→ **Task requirements**
Retype the records from their first line through the line containing "point(39,209)", both included, keeping every character unchanged.

═════ Provided entries

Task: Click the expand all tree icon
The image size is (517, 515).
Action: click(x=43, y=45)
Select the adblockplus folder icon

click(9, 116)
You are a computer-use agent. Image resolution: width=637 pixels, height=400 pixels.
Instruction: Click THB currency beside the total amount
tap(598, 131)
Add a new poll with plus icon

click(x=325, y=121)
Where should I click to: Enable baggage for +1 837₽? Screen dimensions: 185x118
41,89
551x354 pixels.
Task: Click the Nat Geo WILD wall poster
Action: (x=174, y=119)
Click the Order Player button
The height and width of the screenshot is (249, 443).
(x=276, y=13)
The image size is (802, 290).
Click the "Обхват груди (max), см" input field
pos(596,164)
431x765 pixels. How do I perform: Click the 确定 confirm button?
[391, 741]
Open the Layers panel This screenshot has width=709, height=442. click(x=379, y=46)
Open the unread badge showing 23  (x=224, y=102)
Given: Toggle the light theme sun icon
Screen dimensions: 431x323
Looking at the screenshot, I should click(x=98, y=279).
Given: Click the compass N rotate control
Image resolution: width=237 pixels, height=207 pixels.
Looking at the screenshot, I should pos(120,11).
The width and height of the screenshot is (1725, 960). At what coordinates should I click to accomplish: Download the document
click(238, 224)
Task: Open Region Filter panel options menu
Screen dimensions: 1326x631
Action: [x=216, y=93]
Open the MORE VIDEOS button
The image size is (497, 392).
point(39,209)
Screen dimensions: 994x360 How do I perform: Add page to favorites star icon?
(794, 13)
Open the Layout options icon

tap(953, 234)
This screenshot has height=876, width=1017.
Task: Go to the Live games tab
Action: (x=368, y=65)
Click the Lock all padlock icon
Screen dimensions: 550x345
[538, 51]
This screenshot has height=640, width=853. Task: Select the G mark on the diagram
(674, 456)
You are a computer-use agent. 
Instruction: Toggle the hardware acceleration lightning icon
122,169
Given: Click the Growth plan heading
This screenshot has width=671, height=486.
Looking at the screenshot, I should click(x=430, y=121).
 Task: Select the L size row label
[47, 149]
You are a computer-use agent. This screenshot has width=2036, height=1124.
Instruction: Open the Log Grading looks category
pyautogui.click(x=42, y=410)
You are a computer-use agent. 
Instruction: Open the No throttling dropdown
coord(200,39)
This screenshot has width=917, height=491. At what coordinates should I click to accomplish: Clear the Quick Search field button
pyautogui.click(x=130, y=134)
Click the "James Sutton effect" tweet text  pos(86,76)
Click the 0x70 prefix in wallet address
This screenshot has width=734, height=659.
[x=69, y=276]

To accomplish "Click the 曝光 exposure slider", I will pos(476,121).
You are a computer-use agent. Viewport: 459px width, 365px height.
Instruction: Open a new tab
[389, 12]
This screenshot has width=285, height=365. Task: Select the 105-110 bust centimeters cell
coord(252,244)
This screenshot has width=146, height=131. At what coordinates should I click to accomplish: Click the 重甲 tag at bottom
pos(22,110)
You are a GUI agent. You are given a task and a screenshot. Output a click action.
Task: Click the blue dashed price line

══════════

→ **Exercise response**
Task: Click the expand all tree icon
The image size is (517, 515).
Action: click(x=43, y=45)
Select the adblockplus folder icon

click(9, 116)
You are a computer-use agent. Image resolution: width=637 pixels, height=400 pixels.
Instruction: Click THB currency beside the total amount
tap(598, 131)
Add a new poll with plus icon

click(x=325, y=121)
Where should I click to: Enable baggage for +1 837₽? Screen dimensions: 185x118
41,89
551x354 pixels.
Task: Click the Nat Geo WILD wall poster
Action: (x=174, y=119)
Click the Order Player button
The height and width of the screenshot is (249, 443).
(x=276, y=13)
The image size is (802, 290).
Click the "Обхват груди (max), см" input field
pos(596,164)
431x765 pixels. How do I perform: Click the 确定 confirm button?
[391, 741]
Open the Layers panel This screenshot has width=709, height=442. click(x=379, y=46)
Open the unread badge showing 23  (x=224, y=102)
Given: Toggle the light theme sun icon
Screen dimensions: 431x323
Looking at the screenshot, I should click(x=98, y=279).
Given: Click the compass N rotate control
Image resolution: width=237 pixels, height=207 pixels.
Looking at the screenshot, I should pos(120,11).
The width and height of the screenshot is (1725, 960). At what coordinates should I click to accomplish: Download the document
click(238, 224)
Task: Open Region Filter panel options menu
Screen dimensions: 1326x631
Action: [x=216, y=93]
Open the MORE VIDEOS button
The image size is (497, 392).
point(39,209)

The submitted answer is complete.